> _EXCERPT PROVIDED_
Saturday, February 4, 2012

Clearing out mental goo

Sacred Space 2 -

“Organizing is what you do before you do something, so that when you do it, it is not all mixed up.”  A. A. Milne, creator of Winnie-the-Pooh.

“You can't afford the luxury of a negative thought.”  Peter McWilliams

“Our thoughts are where everything begins.” Mike Dooley

The supervisors ordered the big blue trash and recycling bins to be rolled into our office area under the auspice of “Spring Cleaning.”   Reality, the director is making a “hello” sweep the third week of February.  My cubicle has already had the once over with demerit looks.  I’m the first to admit that it isn’t tidy with the piles stacked around my cubical.  Each equates to six different projects I’m simultaneously working on. 

From a Feng Shui perspective, I should happily be cleaning and tossing to bring in fresh possibilities and allowing space for new growth.  And, from my experience at home I love that refreshing and good feeling when the chi moves freely.   But, honestly I don’t need any more new work projects roosting in my office yet, or at least until my co-worker comes back from her educational leave. 

My gripe is about the who is in charge and how people are told how their offices should look - the supervisor who’s a minimalist and known for delegating all his work and manages to get the glory.  His approach isn’t like Mary Poppins singing a song to move the job along.  It’s more like the ‘office police.’  His technique makes me feel like a teenager with no choice as to how I organize my space.  It’s my way or the highway approach.  

As the day wore on, I could feel myself becoming more worked up about being told to clean my office.  It was draining my focus from my tasks at hand. 


I was talking to my good friend C Thursday night.  I told her I was writing about clearing out the clutter.  She said downsizing, selling the majority of her things and her house and then moving away was very traumatic decluttering.  But, every day she is amazed how new things come into her life.  She wishes she’d done it sooner.  C found a furnished condo and has strawberries for breakfast daily.  C says every day she wakes up thankful and waiting for the next thing to pop into her life.  She firmly believes having all that stuff back in Ohio was stressful and interfered with her life.

I told her I was thinking about writing about mental clutter.  “You can't afford the luxury of a negative thought; I know someone wrote a book on that.” C says.  We both agreed that mental clutter can manifest all kinds of negative consequences.

> _INFORMATION SUPPLIED_
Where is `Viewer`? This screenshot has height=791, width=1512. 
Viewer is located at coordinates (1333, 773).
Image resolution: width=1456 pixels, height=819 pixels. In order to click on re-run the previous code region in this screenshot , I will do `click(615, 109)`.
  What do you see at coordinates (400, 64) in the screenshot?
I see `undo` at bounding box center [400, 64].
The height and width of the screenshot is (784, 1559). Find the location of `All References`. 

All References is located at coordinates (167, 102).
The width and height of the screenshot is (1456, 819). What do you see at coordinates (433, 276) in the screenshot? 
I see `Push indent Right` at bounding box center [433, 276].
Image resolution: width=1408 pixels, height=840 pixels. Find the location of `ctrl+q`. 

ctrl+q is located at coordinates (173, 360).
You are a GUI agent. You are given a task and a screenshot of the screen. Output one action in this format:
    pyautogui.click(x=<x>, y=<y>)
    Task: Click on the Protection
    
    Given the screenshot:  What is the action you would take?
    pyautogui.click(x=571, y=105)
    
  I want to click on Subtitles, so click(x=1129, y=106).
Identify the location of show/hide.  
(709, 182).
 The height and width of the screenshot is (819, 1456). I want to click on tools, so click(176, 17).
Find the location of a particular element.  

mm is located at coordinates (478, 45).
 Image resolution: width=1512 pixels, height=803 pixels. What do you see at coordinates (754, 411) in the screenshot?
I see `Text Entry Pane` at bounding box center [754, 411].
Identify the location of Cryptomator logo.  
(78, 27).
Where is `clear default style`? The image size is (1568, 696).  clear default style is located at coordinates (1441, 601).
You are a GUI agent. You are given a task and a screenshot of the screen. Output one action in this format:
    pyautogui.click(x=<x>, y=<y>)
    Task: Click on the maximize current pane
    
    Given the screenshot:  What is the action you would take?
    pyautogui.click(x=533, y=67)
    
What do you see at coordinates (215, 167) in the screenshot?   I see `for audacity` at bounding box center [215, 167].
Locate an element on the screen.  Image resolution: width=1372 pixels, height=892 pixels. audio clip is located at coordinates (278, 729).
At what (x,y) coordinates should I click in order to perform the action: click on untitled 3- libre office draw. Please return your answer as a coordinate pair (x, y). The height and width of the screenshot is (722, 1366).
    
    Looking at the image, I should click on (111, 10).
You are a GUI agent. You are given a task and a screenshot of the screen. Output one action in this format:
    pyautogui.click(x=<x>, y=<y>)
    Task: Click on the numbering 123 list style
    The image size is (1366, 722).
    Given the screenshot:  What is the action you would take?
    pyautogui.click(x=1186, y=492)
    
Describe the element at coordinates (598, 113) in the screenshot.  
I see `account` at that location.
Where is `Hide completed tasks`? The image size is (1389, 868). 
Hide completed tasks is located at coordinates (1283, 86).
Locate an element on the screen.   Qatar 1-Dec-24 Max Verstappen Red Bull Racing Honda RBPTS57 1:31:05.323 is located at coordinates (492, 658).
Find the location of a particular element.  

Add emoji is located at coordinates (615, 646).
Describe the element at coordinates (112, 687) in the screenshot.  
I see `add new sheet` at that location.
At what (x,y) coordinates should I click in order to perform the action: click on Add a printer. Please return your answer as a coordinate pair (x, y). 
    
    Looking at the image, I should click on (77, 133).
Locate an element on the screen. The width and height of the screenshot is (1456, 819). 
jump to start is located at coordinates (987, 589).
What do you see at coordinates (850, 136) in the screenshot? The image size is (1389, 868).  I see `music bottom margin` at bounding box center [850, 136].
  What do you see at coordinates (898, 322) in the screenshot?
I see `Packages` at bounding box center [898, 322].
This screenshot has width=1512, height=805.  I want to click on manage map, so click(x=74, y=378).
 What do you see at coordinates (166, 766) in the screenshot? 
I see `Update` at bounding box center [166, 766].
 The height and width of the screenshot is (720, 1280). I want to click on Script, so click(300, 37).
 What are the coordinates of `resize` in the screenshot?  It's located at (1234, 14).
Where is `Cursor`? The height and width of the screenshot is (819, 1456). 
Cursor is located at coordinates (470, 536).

> _WHAT IS ASKED_
- a) From the blog post on office clutter, quote the passage between "Sacred Space 2" and "creator of Winnie-the-Pooh.", inclusive.
- b) Render this sentence from the blog post on office clutter into Spanish: "It was draining my focus from my tasks at hand."
- c) Answer these questions using the blog post on office clutter:
(i) What date heads the post?
(ii) During which week is the director making a "hello" sweep?
(iii) What does C eat for breakfast every day?
These records were drawn from a separate source.

> _EXPECTED RESPONSES_
- a)
Sacred Space 2 -

“Organizing is what you do before you do something, so that when you do it, it is not all mixed up.”  A. A. Milne, creator of Winnie-the-Pooh.

- b) Me estaba quitando la concentración de las tareas que tenía entre manos.

- c)
(i) Saturday, February 4, 2012
(ii) The third week of February
(iii) Strawberries